2) For those mothers who are open to anticipatory guidance about complete avoidance of nipple trauma, review in very early labor, offering to teach or review RPS. Help her understand the need for the areola to be as soft as her own lips are, right before each latching right from the start, and before each feeding for the first 7-14 days, so that the areola can change shape easily to extend the nipple itself deep into the mouth toward the soft palate area,  in response to baby's latching attempts right from the beginning. 


3) When teaching RPS just prior to or in early labor, in addition to her sight and hearing, offer to use her kinesthetic sense, with her fingers (or yours, with permission) directly on the areola, or on top of her fingers. Have her lying back at least far enough that the nipple is above heart level, especially if breasts are C Cup or beyond. This is to use gravity to keep any tissue fluids (and/or colostrum from full ducts) "at bay", e.g. moved back upward an inch or so in breast for at least 5 minutes. Then, if done right before offering breast, baby is empowered to get a deeper latch. In addition, any necessary hand expression is much easier and more productive (due to MER, plus edema having been moved out of subareolar tissues.)


3) I suggest (my empirical observation) that this is especially important if mom is going to get (oral +) IV fluids in excess of 2000-2500  cc. in any one 24 hour period, and especially if IV pitocin (anti-diuretic effect) is used for induction, augmentation or for hours after birth if at risk for postpartum hemorrhage. IME, this total amount of (oral +) IV fluid/and/or pitocin drip, is enough to place her at risk for starting to develop what I call Pre-L2 edema-other places but especially edema of the dependent part of the breast, well before hormonal changes have increased breast circulation that brings on L-2 to eventually cause the ducts to begin to really fill. 


4) It ought to go without saying, but I'll say it anyway. Any vacuum allows excess interstitial fluid (edema) to push its way forward into flange and nipple-areolar complex area. If HCP or mother believes fingertip expression (after preliminary RPS) is not removing enough colostrum and that a pump is really necessary, have mom do RPS before pumping, and several times during pumping, on medium or lower vacuum. Remember to factor in gravity into the equation too.


5) I would really like feedback, especially negative feedback. This is a strong hypothesis of mine, and I'd be happy to be persuaded that I am not on target in any way, if indeed I am not. 


I would like to know both the "interpersonal" reactions of staff and moms, and I would like to get hospital personnel making private notes on 24 hour fluid intakes, IV pitocin dosage/duration, and observations of the time of appearance of any edema within 24-48 hours after the 2000-2500 cc. volume/24 hours. 

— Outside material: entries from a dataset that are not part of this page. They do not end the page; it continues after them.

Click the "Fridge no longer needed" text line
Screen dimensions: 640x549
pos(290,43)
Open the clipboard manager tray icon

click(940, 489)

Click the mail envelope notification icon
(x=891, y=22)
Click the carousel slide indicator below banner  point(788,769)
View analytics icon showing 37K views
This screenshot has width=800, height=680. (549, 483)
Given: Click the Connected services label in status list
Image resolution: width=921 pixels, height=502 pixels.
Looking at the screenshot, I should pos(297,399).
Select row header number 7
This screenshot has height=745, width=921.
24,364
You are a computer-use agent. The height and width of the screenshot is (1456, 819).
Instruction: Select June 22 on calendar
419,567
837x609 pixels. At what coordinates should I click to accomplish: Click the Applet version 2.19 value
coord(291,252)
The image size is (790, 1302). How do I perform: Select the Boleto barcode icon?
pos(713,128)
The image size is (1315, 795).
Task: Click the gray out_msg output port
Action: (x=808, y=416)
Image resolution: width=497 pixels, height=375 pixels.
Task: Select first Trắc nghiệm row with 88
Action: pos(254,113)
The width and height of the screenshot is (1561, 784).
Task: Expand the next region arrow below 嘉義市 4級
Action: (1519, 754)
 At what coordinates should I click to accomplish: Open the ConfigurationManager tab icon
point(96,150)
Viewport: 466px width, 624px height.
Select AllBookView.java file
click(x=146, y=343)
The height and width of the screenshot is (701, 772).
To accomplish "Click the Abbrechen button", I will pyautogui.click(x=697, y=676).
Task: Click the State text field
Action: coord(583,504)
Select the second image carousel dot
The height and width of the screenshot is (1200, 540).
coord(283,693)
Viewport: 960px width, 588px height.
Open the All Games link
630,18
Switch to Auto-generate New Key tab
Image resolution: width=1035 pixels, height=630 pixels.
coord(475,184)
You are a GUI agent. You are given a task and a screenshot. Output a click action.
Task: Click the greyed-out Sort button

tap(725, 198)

Remember that "invisible" edema can be present when interstitial tissue has up to 30% more than is normal for that tissue. Even "invisible edema" can offer resistance to the normal functioning of the subareolar tissues. 


Pitting edema, by definition, becomes visible when interstitial tissue has 30% or more than normal for that tissue, and can offer even greater resistance to natural function of the subareolar tissues. 
 

Someone (many someones) on the intrapartum scenes all over the world, in many differing obstetrical management "cultures", needs to be connecting volume of IV's/pitocin "dots" with the timing/appearance of any edema of the areola and subareolar tissues and consequent limitation of function. 


If enough empirical agreement is evident to enough people, perhaps we can persuade someone someday to measure colloid osmotic pressures, or at least serial albumin levels to get enough scientific evidence to prove a connection on which to base practice for those mothers who become at risk for breastfeeding complications caused by areolar edema when "standard management" or dire emergency requires >2000-2500 cc. oral/IV intake/24 hours, especially when hours of IV pitocin are part of the mix.